Quiz: Runbook Craft¶

4 questions

L0 (1 questions)¶

1. What are the five sections every effective runbook should have?

Show answer

1. Trigger — what alert or event activates this runbook.
2. Diagnose — commands to run and questions to answer before acting.
3. Act — the fix, using decision trees for multiple scenarios.
4. Verify — confirm the fix worked with specific checks and thresholds.
5. Escalate — when and how to call for help.

L1 (1 questions)¶

1. What are the five runbook automation levels (L0-L4) and which level should be your minimum target?

Show answer

L0: Fully manual prose instructions. L1: Copy-paste commands. L2: Scripts with parameters.

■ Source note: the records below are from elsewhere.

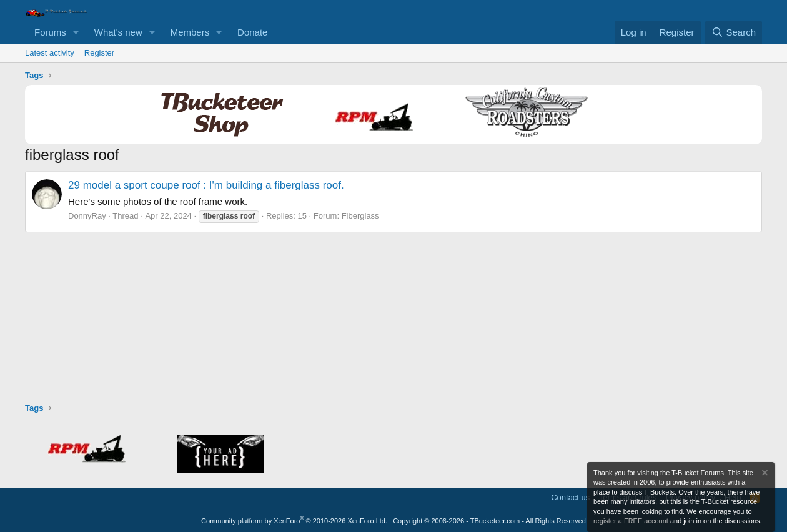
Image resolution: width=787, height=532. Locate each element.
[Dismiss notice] (764, 474)
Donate (252, 32)
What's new (118, 32)
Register (99, 52)
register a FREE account (631, 521)
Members (190, 32)
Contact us (570, 497)
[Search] (733, 32)
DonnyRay (87, 215)
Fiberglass (360, 215)
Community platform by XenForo (294, 521)
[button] (76, 32)
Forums (50, 32)
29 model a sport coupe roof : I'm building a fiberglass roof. (206, 185)
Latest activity (49, 52)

L3: Triggered scripts requiring human approval. L4: Fully automated self-healing. Target L1 minimum — copy-paste commands beat prose every time. L1 is achievable immediately and prevents mistyped commands at 3 AM.

L2 (1 questions)¶

1. Why are metrics-driven thresholds better than vague descriptions in runbooks? Give an example.

Show answer

Vague: 'Check if latency is high.' The on-call engineer does not know what 'high' means. Metrics-driven: 'Check p99 latency. If > 500ms (normal baseline: 80-120ms), proceed.' This removes ambiguity, sets a concrete trigger, and provides the baseline so the responder knows what healthy looks like. Every runbook check should include: what to check, the threshold, and the normal value.

L3 (1 questions)¶

1. How should you test runbooks, and why is having the author test their own runbook insufficient?

Show answer

Test with game days: inject a real failure and have someone who did NOT write the runbook follow it. The author has implicit knowledge that did not make it into the document. Success criteria: responder completes without asking for help, resolution under time target, all commands work as documented. Also do tabletop exercises (verbal walkthrough) and review after every incident to catch stale commands.